(Data records)
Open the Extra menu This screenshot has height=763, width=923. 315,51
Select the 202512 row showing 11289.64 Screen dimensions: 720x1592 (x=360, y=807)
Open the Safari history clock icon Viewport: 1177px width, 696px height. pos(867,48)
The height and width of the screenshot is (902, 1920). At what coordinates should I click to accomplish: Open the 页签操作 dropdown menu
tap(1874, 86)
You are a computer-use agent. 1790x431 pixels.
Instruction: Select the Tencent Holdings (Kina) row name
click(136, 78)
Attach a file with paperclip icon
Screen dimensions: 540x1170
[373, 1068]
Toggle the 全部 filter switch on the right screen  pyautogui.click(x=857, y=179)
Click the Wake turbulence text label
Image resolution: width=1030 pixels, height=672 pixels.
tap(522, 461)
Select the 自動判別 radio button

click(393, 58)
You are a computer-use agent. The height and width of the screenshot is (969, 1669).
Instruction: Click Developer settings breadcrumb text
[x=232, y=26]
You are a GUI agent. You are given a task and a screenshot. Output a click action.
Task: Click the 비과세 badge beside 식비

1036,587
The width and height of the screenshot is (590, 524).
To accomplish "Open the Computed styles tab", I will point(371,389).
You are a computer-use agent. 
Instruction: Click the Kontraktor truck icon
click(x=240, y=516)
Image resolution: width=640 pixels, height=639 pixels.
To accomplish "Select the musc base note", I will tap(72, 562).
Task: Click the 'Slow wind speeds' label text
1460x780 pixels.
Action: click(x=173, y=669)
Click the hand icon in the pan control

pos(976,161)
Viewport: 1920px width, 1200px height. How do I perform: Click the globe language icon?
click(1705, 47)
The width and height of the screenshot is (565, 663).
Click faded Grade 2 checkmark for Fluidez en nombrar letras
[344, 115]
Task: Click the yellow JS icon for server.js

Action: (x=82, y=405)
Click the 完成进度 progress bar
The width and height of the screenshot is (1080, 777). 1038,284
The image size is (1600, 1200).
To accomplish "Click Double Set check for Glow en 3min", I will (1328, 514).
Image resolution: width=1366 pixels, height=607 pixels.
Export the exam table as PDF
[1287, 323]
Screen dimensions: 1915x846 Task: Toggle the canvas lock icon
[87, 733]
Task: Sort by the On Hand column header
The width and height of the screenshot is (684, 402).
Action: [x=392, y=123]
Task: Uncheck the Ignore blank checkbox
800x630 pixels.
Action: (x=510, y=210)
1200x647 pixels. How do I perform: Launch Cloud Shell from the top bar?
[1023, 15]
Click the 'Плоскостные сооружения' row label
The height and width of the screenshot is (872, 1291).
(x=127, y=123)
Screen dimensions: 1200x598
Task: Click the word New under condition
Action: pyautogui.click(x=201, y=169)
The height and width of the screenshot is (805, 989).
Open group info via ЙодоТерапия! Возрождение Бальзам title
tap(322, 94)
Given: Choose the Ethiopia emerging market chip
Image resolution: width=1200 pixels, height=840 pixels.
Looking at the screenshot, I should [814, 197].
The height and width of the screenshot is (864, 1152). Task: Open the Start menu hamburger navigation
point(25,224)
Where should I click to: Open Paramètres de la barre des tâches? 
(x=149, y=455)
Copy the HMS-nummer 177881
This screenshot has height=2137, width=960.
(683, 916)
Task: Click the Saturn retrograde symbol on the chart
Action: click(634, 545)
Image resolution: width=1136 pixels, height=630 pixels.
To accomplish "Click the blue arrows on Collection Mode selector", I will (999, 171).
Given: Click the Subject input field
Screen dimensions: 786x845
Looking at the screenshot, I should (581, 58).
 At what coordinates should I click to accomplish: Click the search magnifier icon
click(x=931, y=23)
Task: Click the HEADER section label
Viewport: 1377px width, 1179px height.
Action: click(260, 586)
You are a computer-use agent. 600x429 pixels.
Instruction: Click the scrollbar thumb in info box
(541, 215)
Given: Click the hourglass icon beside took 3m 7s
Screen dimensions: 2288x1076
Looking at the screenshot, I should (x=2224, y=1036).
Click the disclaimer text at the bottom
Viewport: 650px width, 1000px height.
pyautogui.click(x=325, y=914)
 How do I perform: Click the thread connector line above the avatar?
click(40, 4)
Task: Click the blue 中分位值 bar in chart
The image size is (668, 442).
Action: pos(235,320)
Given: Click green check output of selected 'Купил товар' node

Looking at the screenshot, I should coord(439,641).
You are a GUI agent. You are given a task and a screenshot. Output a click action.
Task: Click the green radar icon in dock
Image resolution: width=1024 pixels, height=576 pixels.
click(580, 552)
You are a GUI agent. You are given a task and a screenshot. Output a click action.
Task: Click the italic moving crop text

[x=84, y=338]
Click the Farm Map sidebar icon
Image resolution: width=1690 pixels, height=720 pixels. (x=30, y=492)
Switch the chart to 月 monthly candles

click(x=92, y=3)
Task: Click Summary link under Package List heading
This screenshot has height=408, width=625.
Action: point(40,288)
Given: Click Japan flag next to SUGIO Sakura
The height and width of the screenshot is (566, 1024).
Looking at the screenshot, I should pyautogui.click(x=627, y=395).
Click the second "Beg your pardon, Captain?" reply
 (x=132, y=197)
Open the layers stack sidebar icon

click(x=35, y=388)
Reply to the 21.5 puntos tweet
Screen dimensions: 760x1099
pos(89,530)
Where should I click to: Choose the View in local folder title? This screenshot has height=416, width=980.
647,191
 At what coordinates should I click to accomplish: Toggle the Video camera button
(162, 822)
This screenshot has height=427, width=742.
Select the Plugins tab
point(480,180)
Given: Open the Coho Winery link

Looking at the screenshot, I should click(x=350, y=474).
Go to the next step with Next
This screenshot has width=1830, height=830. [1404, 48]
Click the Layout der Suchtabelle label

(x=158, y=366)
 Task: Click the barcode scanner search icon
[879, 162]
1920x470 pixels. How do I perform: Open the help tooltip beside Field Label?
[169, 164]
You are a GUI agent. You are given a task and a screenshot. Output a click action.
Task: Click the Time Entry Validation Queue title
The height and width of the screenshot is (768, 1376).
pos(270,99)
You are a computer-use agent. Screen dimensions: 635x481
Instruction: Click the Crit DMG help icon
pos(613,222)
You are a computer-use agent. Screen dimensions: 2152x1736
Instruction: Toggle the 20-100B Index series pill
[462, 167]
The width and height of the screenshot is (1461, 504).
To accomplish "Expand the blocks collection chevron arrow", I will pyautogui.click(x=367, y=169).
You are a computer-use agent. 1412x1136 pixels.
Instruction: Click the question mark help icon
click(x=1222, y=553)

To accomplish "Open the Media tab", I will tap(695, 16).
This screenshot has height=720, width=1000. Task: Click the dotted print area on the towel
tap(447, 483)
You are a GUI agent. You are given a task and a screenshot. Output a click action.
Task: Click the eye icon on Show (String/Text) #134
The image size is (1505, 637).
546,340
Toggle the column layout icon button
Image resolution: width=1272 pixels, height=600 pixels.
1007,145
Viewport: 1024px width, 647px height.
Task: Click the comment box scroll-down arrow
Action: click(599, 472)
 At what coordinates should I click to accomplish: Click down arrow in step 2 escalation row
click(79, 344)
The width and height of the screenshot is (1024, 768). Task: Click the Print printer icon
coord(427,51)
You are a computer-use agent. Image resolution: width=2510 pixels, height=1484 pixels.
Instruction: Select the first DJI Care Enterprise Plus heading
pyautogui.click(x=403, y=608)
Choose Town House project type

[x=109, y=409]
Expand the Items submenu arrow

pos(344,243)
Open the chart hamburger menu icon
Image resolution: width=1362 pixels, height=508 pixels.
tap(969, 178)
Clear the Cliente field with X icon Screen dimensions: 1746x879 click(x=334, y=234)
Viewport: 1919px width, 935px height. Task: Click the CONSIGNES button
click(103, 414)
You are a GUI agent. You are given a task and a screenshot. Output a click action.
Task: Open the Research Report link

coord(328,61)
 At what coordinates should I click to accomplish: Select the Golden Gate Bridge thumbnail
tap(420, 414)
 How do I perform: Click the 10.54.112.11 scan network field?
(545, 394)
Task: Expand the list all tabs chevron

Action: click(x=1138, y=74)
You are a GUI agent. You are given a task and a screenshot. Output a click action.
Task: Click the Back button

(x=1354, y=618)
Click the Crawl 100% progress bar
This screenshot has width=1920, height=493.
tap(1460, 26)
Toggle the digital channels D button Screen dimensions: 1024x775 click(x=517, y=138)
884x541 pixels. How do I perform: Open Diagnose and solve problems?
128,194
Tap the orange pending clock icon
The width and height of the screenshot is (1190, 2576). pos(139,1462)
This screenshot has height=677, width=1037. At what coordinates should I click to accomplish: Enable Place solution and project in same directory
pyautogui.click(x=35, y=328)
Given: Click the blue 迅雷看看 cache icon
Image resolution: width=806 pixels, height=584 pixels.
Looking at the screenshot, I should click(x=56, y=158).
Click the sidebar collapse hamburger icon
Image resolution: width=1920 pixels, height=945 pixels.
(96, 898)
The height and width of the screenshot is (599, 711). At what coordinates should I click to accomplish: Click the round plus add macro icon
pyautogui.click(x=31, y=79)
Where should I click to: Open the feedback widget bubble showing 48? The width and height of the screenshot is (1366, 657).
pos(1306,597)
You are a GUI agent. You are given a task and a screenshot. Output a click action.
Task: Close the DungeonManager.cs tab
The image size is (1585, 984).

Activity » Check each line of the records above for the word "will", count the lines that have it, and give only the count.

Response below » 6